───── EXTRACT TO READ

Almost every entomologist I know uses excel for data storage. I’m not going to turn this into a rant about why that’s wrong, in fact, I’m going to confess something that may seriously impair my street cred* as a data manager. I use excel, more than any one single tool, when doing basic data entry and manipulations. It’s tactile. It’s efficient. It has a lot of useful features. And here’s the biggest reason: almost all of my colleagues use it. Using the same basic tools as they do means we can efficiently work together, I can help my co-workers through problems without switching gears in my brain, and we don’t have annoying compatibility** issues cropping up here and there.***
But fellow bug counters- the data managers of the world cringe when you send them a file called “Site 1 data final 2013 .xls”
There are several reasons for this, but mostly, it’s because you’ve treated Excel like it’s a lab notebook or a physical datasheet. I think this is the main reason that data managers will often spit after uttering the word “Excel”- as a tool, it simply makes it too easy to treat it this way.
I’m just going to say it. Adding bold headers, borders, colors… this is not data management. I have worked with many people over the years that have sent me datasheets that sure look pretty, but are formatted in a way that require me to do hours, if not days of work before I can do so much as an ANOVA with it. Making your data look pretty in excel is like writing notes in color coded glitter pen****- pretty, but not adding substance- and sometimes actually harmful- but I’ll get to that in another post. But even more potentially damaging- people also often use tabs in excel as if they were pages in a notebook- another thing that makes data very difficult to compile and work with. Worse yet, they treat one page of a spreadsheet as if it were multiple datasheets laid out on a table.
In the interest of keeping this digestible, I’m going to save a lot of the details for some subsequent posts, so I’m going to focus on this latter issue.

──────────
───── ENTRIES SUPPLIED

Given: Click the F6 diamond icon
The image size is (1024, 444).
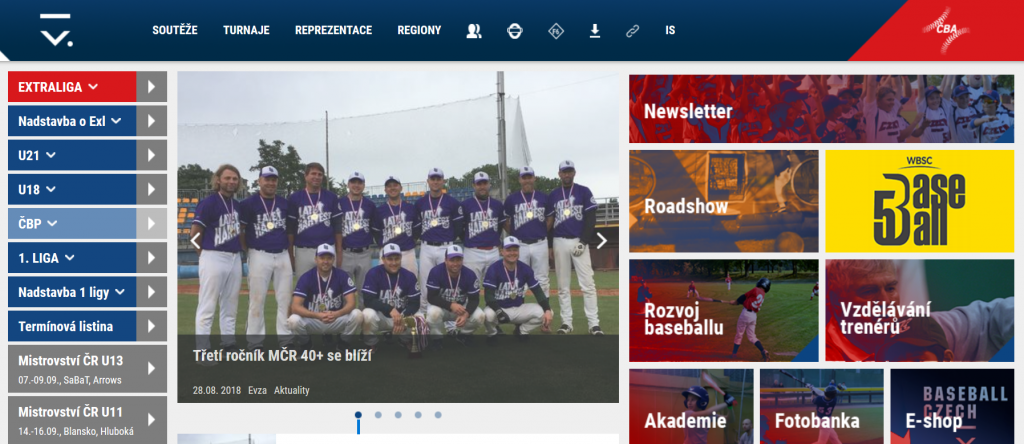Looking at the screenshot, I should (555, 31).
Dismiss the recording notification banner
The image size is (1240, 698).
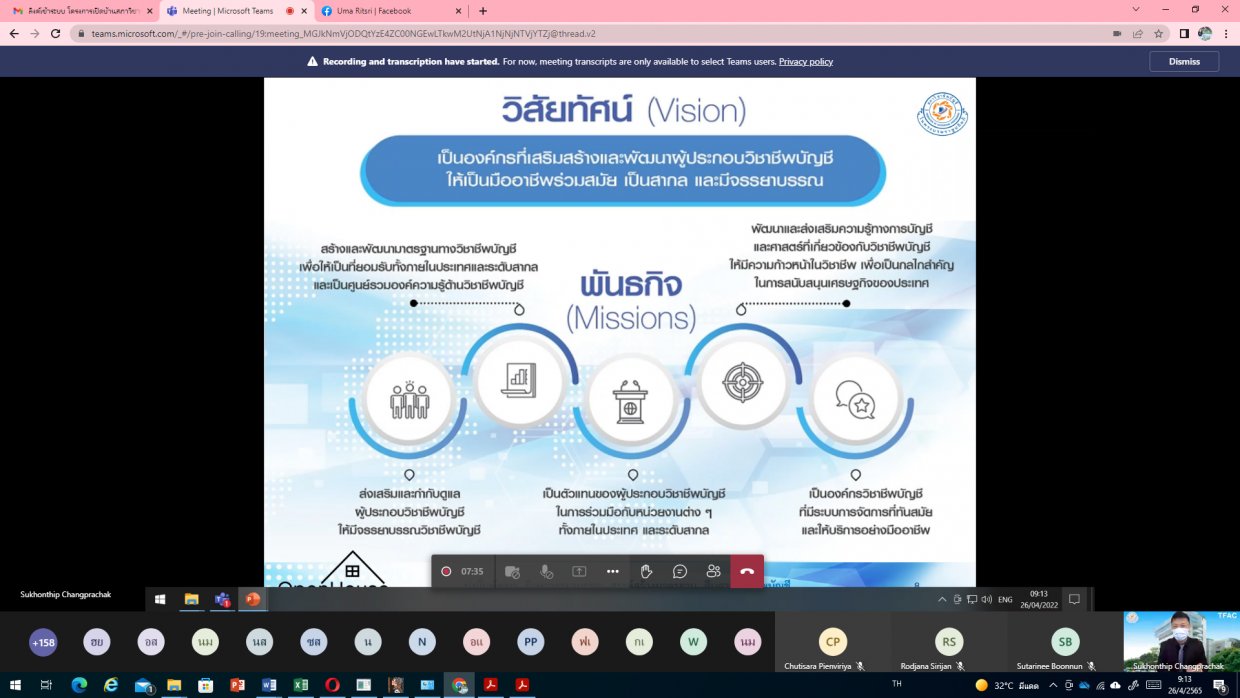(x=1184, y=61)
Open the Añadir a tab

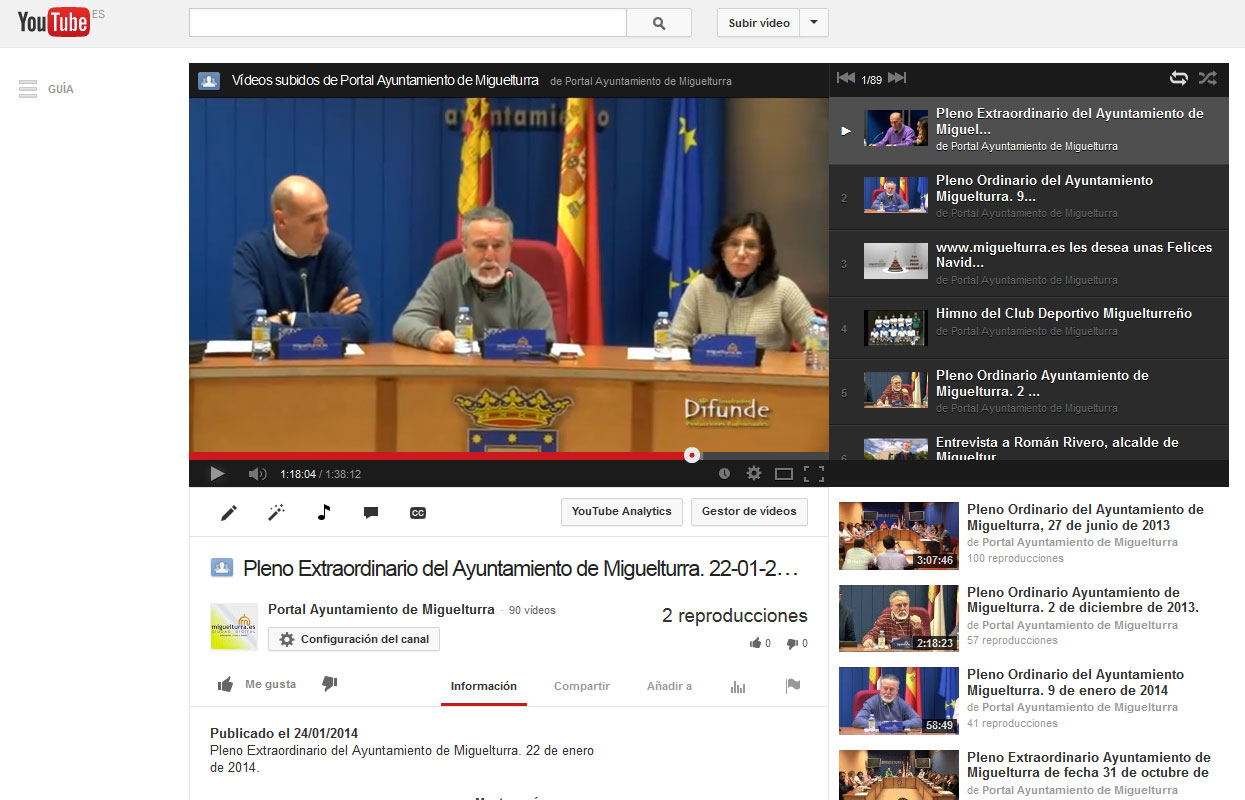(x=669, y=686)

──────────

● **WHAT TO WORK ON**
A - Print the Excel post from "In the interest" to "this latter issue.".
B - Which formatting additions does the Excel post say are not data management? List each one.

● **TASK RESPONSES**
A -
In the interest of keeping this digestible, I’m going to save a lot of the details for some subsequent posts, so I’m going to focus on this latter issue.

B -
- bold headers
- borders
- colors